#### What the exercise asks:
An exact copy of every record below is required, with the pictures left out.
□ □ □
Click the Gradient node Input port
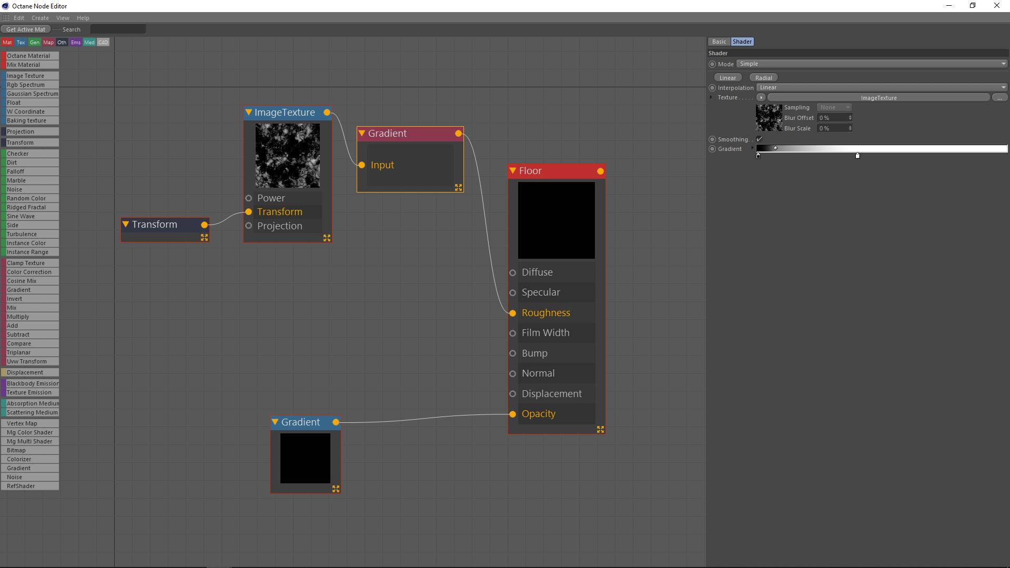coord(361,165)
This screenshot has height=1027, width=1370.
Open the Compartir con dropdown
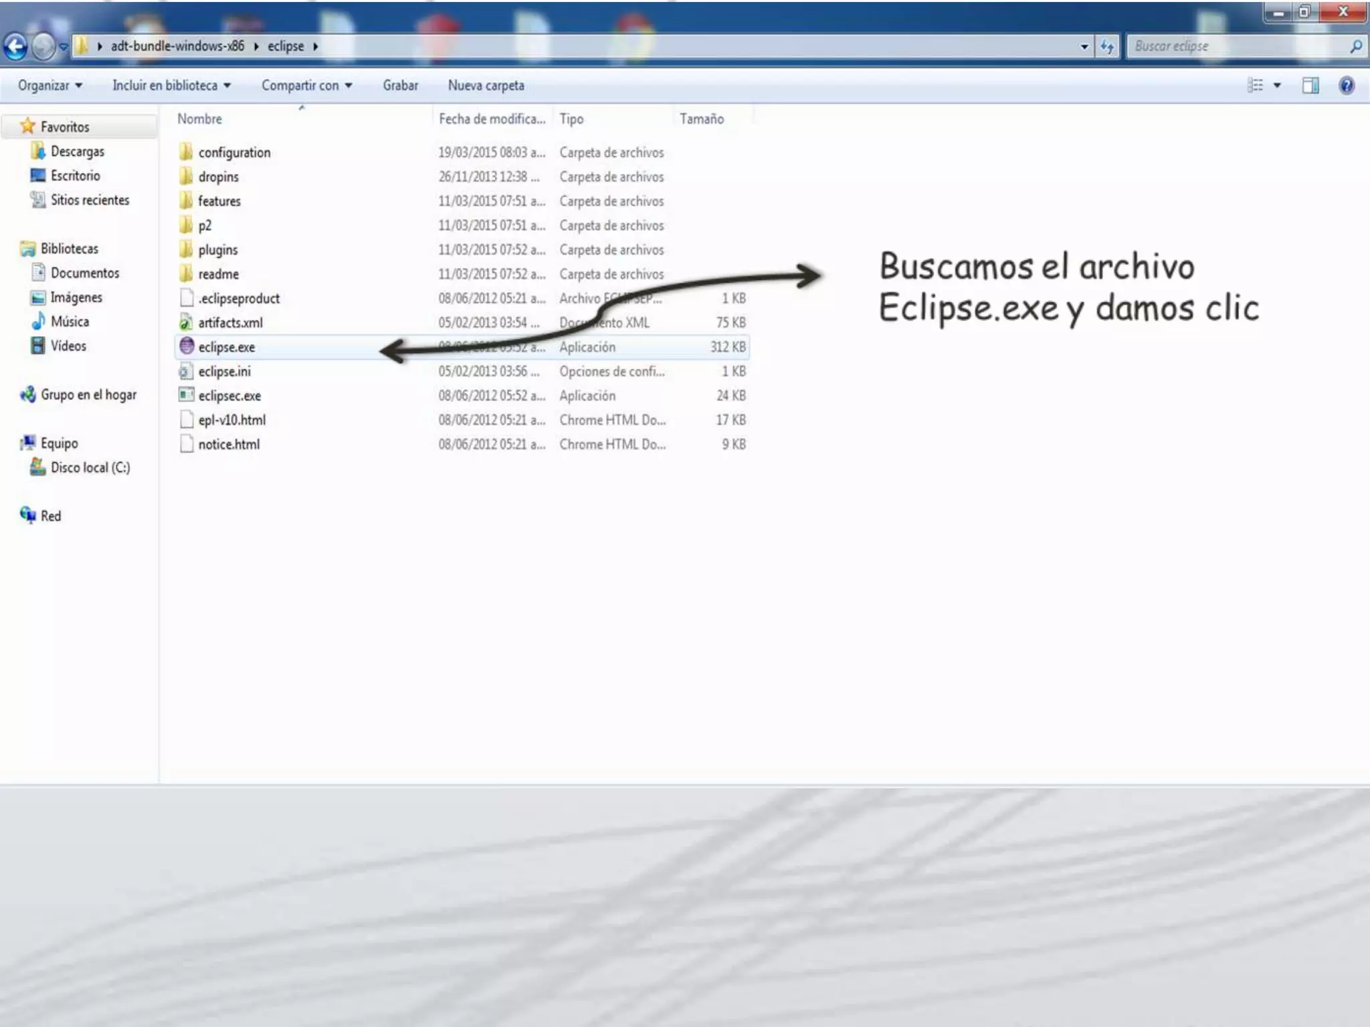tap(306, 86)
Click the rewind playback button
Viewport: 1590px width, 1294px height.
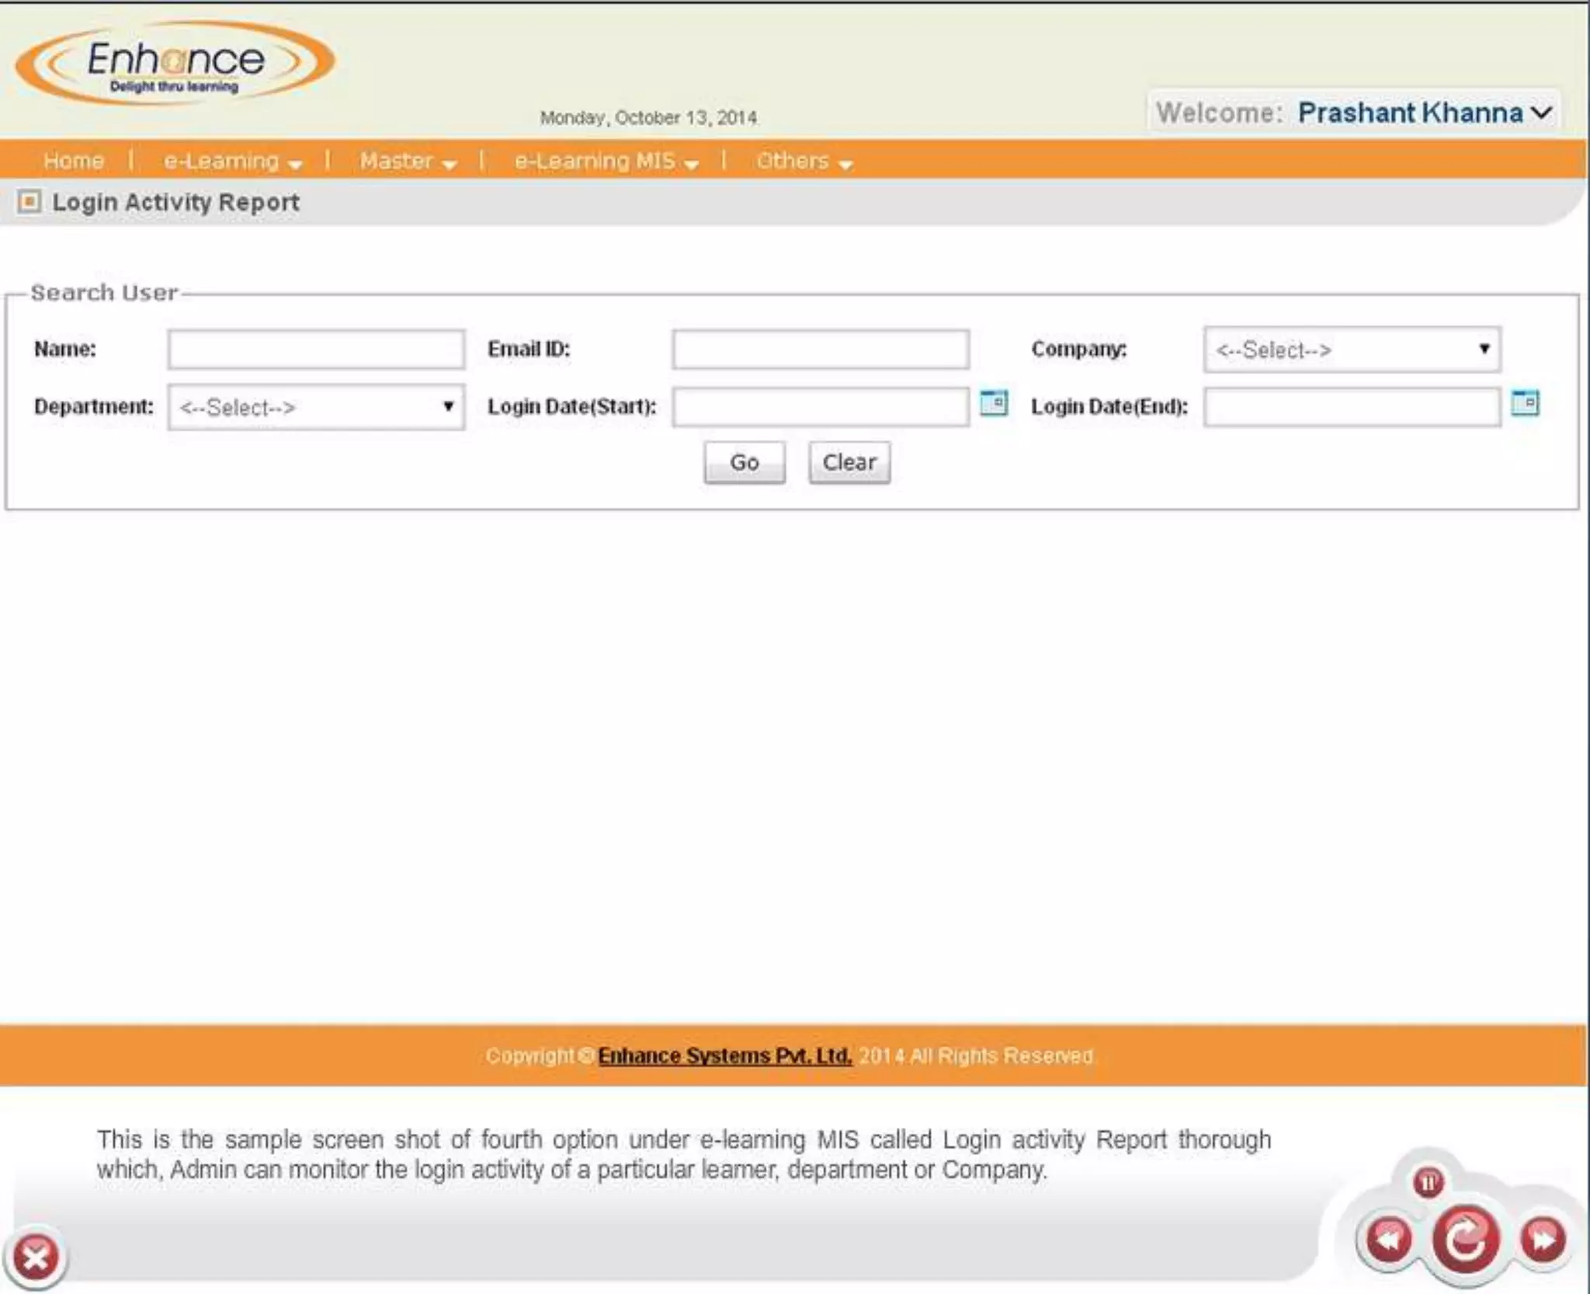tap(1389, 1238)
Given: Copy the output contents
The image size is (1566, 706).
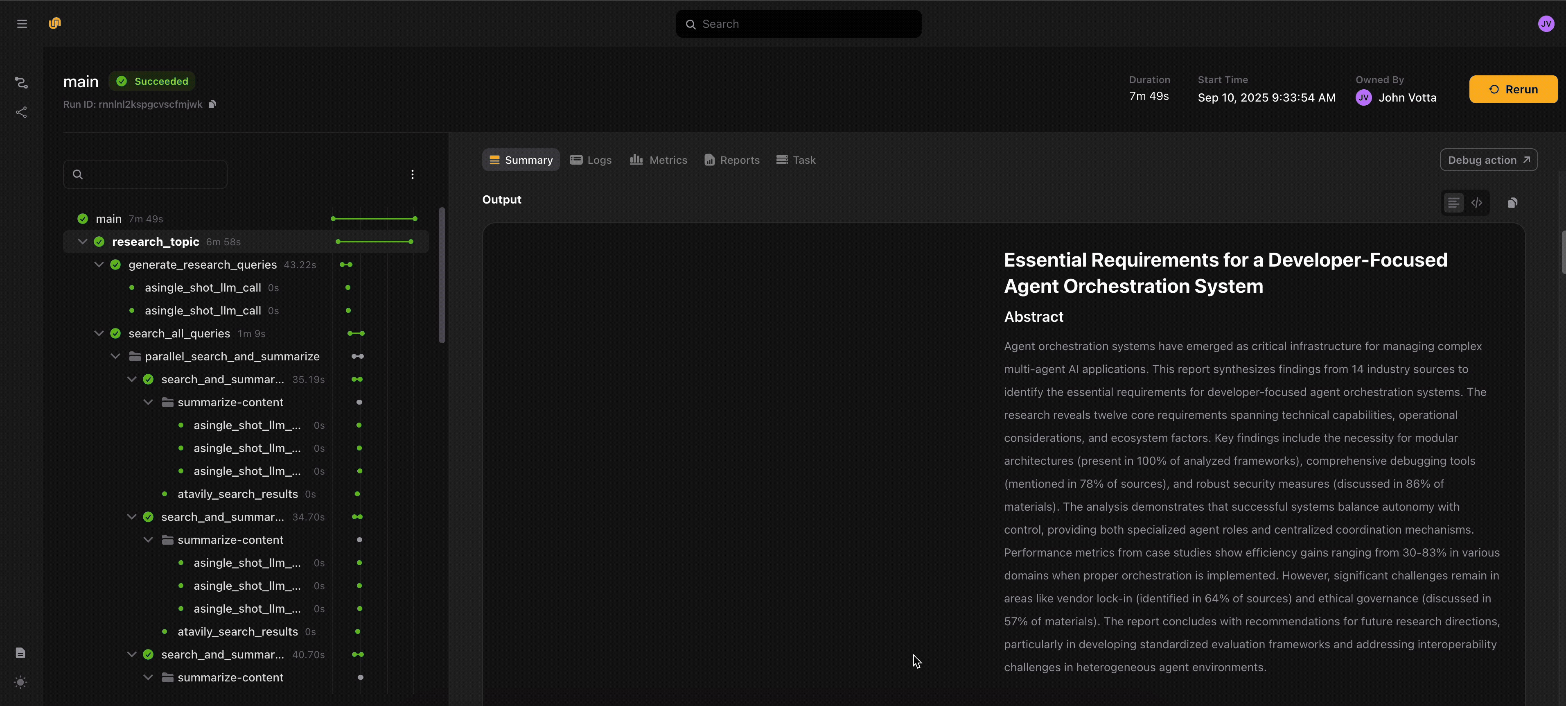Looking at the screenshot, I should pyautogui.click(x=1513, y=202).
□ □ □
#### Response for this exercise:
Click the Gradient node Input port
coord(361,165)
This screenshot has height=1027, width=1370.
Open the Compartir con dropdown
tap(306, 86)
Click the rewind playback button
Viewport: 1590px width, 1294px height.
tap(1389, 1238)
Given: Copy the output contents
The image size is (1566, 706).
Looking at the screenshot, I should pyautogui.click(x=1513, y=202).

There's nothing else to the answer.